Speaker ideas have been along the lines of 6 bookshelf type speakers. Since the room isn't that big, these would only have to be capable handling moderate amounts of power. The existing wiring for these puts them near the ceiling. These would be powered from a single pro amp. 

Hope this helps to understand my mindset.


----------



## WooferHound (Dec 8, 2010)

Just having a Volume knob on your system will not prevent the DJ from turning up his DJ mixer louder and blowing your speakers. You would have a volume knob anyway on your crossover unit.

What you are looking for is called a Compressor/Limiter, This will be able to set a maximum volume level that can not be exceeded. It controls the volume to be below your set-point. You could also call it an Automatic Volume Control.

One of the better compressors that you can get is a DBX 166 for about $200.oo, but you can get others cheaper
http://www.amazon.com/DBX-166XL-Channel-Compressor-Limiter/dp/B0002H0QGY


----------



## Tom Grimes (Feb 5, 2011)

Thanks for that! I hadn't even thought about a compressor for this.
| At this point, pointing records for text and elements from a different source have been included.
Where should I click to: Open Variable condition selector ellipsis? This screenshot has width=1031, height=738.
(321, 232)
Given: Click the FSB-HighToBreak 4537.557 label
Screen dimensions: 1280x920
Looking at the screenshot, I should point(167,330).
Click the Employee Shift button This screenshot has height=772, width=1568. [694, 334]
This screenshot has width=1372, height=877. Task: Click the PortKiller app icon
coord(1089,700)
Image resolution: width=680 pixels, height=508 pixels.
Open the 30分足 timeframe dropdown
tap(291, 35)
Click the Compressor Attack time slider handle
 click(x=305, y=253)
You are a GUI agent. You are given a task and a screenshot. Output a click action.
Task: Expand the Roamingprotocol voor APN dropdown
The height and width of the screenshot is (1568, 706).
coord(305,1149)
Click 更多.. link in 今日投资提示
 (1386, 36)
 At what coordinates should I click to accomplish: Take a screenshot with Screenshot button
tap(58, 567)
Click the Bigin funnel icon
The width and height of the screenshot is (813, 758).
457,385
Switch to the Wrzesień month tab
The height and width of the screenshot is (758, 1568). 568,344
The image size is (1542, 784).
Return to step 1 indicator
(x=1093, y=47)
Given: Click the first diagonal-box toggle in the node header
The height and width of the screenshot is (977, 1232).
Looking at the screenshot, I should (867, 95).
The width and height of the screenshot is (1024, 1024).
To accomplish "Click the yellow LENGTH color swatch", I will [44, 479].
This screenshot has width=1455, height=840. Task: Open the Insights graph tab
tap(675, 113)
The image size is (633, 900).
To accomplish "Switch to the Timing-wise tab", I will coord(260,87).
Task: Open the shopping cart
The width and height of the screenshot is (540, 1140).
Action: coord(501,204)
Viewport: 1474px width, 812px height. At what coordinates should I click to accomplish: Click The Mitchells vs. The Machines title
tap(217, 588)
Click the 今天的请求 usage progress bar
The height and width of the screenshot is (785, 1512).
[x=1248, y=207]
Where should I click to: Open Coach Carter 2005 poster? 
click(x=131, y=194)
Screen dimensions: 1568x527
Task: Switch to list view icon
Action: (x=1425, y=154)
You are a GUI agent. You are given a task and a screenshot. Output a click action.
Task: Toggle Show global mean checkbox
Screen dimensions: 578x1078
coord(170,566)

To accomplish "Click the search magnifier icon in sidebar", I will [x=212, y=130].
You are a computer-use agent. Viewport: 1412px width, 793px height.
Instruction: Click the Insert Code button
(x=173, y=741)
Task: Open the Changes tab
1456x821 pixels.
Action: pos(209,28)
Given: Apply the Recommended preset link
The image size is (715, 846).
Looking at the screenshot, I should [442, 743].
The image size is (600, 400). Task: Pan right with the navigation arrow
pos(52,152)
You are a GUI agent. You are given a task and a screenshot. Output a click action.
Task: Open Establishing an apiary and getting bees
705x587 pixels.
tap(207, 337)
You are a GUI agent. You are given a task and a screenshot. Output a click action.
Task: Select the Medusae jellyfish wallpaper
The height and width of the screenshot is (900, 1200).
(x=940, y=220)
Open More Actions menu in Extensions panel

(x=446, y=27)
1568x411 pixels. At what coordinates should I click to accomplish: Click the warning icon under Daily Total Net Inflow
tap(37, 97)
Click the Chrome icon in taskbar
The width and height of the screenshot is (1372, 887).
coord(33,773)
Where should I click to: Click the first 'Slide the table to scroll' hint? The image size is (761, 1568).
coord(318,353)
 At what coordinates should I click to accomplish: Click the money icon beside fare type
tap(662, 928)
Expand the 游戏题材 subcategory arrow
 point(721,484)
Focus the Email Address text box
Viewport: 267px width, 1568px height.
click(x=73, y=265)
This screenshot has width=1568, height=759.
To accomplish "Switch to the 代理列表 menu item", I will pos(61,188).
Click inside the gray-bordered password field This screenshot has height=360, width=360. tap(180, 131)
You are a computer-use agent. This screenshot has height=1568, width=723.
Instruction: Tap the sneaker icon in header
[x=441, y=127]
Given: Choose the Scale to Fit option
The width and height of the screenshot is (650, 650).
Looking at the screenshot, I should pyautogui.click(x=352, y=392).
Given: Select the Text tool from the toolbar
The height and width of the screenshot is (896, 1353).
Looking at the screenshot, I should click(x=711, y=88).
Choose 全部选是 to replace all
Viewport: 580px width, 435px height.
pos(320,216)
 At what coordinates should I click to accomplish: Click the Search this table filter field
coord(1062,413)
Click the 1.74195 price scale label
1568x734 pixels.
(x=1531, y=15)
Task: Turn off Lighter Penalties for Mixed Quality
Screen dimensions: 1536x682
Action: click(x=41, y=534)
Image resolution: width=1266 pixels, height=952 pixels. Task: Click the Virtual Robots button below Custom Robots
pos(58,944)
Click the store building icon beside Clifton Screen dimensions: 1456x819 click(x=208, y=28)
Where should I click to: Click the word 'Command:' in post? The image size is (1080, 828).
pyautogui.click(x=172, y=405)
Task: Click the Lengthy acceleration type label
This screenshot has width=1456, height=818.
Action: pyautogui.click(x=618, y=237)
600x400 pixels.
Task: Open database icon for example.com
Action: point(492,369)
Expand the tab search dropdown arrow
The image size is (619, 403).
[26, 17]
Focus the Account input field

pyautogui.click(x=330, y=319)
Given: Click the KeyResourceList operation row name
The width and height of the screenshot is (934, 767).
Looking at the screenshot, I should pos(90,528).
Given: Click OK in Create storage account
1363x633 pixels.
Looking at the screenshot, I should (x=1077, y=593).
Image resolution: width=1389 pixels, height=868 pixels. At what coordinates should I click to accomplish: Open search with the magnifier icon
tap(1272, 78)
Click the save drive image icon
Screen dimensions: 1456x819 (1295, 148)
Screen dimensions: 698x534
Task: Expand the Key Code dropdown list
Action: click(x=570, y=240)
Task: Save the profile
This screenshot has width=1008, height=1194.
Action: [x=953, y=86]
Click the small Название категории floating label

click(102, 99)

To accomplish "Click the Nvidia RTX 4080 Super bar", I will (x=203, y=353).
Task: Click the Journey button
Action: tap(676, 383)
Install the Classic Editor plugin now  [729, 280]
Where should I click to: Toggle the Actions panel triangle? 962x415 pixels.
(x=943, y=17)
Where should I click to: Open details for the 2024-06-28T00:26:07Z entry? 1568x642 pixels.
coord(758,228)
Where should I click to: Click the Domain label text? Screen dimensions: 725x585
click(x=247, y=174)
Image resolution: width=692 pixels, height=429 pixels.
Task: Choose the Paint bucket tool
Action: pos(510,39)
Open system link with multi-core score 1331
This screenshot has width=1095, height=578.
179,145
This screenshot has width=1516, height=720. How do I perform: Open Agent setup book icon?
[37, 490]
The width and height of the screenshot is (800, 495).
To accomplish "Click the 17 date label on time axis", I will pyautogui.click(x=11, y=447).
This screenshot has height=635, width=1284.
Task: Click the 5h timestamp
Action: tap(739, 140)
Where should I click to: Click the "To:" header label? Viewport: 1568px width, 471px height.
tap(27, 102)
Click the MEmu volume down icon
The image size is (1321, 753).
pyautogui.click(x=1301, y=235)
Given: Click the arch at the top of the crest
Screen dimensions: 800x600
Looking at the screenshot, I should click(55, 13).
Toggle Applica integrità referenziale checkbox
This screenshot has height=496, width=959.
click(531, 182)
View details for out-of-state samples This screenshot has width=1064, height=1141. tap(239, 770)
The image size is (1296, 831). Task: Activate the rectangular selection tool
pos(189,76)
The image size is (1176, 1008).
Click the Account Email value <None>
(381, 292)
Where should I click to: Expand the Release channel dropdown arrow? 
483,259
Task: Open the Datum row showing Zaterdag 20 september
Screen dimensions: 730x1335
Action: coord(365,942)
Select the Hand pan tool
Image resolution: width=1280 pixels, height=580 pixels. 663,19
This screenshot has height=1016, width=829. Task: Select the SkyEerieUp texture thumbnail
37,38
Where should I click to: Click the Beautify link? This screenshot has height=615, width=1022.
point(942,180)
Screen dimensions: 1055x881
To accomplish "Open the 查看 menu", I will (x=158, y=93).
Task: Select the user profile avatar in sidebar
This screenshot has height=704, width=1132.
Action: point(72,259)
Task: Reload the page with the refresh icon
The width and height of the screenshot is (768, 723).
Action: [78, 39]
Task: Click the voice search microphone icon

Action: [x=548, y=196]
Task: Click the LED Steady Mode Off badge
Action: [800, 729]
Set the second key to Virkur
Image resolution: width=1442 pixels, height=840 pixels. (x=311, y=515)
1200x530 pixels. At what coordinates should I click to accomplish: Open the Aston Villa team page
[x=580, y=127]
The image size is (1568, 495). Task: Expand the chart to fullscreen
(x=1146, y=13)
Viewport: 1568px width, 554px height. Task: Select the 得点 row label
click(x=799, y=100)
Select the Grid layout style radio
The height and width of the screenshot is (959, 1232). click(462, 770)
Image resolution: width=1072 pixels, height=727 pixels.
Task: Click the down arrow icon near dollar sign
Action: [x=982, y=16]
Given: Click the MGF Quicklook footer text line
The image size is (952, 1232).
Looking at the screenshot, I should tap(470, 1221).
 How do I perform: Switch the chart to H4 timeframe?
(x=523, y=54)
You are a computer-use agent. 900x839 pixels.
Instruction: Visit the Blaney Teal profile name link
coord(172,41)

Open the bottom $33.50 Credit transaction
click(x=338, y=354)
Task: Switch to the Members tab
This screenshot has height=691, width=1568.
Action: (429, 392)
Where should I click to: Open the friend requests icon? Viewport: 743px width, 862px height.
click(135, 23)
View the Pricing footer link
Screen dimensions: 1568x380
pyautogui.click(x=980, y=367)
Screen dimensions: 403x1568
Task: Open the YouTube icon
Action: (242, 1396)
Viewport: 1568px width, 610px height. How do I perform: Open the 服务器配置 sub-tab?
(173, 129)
All I've done with them is use them live on a bass and maybe a guitar. But that is exactly what I was looking for.

I'm still looking for something that would accept a few different types of inputs. I' saw a unit called an easy connect panel being used in a rack for a multimedia purpose. From the quick look I had at this one, it seems to accept RCA, optical, and maybe XLR along with a few different video types. Do these exist for just audio applications? Or should I find one like this and be OK with paying for unused features?


----------



## WooferHound (Dec 8, 2010)

I was hoping someone else would hop in here with a better suggestion than I have . . . but, I would use a couple of Direct Boxes with a bunch of adapter cables that convert your various formats to ¼ inch cables that plug into the boxes. Of course this does not accommodate your request for an optical input.


----------



## Tom Grimes (Feb 5, 2011)

That is indeed an option I've looked into. The most current scenario goes H/K stereo receiver > BBE Crossover >Dbx compressor/limiter > Crown amplifiers > IB/ 6 speakers.

I know the H/K is not really pro audio, but it gives me a few different inputs with a master volume and allows for a couple video inputs for the projector. Very simple for the majority of people we have DJing. I also could bypass it for a DJ with a serious setup.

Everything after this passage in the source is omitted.